GGML_OP_COL2IM_1D for CPU, F32 / F16 / BF16 with an F32 accumulator, parallelized over output channels.

Backend coverage is already in place in test-backend-ops: eight geometries across all three types, including the canonical kernel = 2*stride upsampling shape, kernel < stride (gap positions are zeroed), kernel not a multiple of stride, both cropping variants and the single column edge case, plus three perf entries at real vocoder stage shapes reporting memory bandwidth.
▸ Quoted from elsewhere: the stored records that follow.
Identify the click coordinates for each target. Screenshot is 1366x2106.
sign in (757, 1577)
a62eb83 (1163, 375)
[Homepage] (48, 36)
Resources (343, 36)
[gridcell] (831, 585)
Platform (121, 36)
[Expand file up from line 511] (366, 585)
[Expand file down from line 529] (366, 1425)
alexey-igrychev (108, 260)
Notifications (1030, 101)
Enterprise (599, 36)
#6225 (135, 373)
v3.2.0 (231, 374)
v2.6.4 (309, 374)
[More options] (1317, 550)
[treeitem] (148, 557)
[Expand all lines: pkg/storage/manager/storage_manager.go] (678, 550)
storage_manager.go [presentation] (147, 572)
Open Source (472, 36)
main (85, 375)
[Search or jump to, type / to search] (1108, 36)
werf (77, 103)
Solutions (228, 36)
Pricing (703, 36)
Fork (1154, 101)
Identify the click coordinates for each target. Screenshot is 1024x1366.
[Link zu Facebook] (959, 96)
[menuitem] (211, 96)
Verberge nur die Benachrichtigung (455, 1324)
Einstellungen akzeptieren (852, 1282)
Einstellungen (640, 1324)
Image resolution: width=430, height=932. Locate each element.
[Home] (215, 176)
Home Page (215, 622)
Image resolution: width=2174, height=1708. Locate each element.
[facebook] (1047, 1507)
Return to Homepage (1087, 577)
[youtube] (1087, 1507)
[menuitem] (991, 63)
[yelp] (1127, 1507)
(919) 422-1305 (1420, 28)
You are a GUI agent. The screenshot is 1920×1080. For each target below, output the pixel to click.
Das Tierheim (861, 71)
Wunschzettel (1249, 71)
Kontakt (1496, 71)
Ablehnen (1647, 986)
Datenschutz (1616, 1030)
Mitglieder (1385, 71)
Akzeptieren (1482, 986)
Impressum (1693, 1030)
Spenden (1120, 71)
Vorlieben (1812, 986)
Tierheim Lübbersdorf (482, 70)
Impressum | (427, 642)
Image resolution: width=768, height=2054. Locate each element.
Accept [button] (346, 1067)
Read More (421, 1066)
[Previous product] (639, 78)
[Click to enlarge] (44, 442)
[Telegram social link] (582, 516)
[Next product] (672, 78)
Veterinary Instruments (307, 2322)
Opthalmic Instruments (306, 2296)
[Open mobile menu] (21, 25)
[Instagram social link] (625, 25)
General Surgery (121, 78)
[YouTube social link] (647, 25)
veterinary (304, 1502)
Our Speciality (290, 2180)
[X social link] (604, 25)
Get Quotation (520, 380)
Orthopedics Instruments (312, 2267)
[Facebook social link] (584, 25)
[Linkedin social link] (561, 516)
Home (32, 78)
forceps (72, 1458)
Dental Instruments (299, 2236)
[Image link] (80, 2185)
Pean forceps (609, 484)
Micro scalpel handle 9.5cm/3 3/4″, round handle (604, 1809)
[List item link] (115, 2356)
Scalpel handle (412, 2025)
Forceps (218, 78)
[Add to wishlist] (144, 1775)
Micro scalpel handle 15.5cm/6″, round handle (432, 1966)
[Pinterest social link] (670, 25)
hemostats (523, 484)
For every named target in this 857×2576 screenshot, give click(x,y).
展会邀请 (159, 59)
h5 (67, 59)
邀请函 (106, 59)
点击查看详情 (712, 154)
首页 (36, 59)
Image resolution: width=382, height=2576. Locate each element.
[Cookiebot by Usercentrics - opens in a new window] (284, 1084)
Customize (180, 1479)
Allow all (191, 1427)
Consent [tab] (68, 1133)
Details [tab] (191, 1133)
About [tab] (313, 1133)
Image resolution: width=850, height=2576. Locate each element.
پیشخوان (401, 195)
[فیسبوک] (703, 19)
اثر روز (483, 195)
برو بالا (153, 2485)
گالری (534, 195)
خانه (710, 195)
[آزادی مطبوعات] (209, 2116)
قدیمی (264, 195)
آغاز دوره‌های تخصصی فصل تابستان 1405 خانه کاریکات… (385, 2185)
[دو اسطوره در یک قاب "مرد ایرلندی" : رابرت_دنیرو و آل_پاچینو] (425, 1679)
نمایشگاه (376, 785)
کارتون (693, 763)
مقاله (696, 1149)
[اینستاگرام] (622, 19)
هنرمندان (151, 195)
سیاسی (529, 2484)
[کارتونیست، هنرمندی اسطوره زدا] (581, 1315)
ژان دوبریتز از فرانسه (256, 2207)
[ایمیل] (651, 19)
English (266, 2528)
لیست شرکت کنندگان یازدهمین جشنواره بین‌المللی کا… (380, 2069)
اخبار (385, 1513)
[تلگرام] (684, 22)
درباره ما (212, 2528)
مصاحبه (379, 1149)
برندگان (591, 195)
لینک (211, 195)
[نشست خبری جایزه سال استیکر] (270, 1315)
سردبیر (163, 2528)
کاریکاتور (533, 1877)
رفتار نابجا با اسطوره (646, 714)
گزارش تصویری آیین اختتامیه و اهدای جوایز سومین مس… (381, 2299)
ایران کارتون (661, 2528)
The CUDA follow-up will be validated against this grid with zero additional test code.

Requirements

  • I have read and agree with the contributing guidelines
  • AI usage disclosure: YES Opus / MCP rootless container with Nvidia GPU

Add the overlap-add (scatter-add) step of a 1D transposed convolution.
A ConvTranspose1d factorizes as a GEMM followed by col2im: a weight
pre-permuted to [IC, K*OC] is contracted against the [IC, T_in] input
with mul_mat to produce a column matrix [K*OC, T_in], and col2im_1d
scatters those columns back into the [T_out, OC] signal, with
T_out = (T_in - 1)*s0 + K - 2*p0.

Keeping the contraction as a plain mul_mat leaves the heavy work on the
optimized (and quantizable) matmul kernels, so col2im_1d only does the
cheap overlap-add.

CPU uses a gather formulation parallelized over output channels,
supporting F32, F16 and BF16 with an F32 accumulator.
Add test_col2im_1d next to the conv_transpose_1d cases, covering F32,
F16 and BF16 across eight geometries: the canonical kernel = 2*stride
DAC upsampling shape, overlap, no overlap, cropping (p0 = 1 and
p0 = stride/2), kernel < stride with zeroed gaps, kernel not a
multiple of stride, and a single column unfold.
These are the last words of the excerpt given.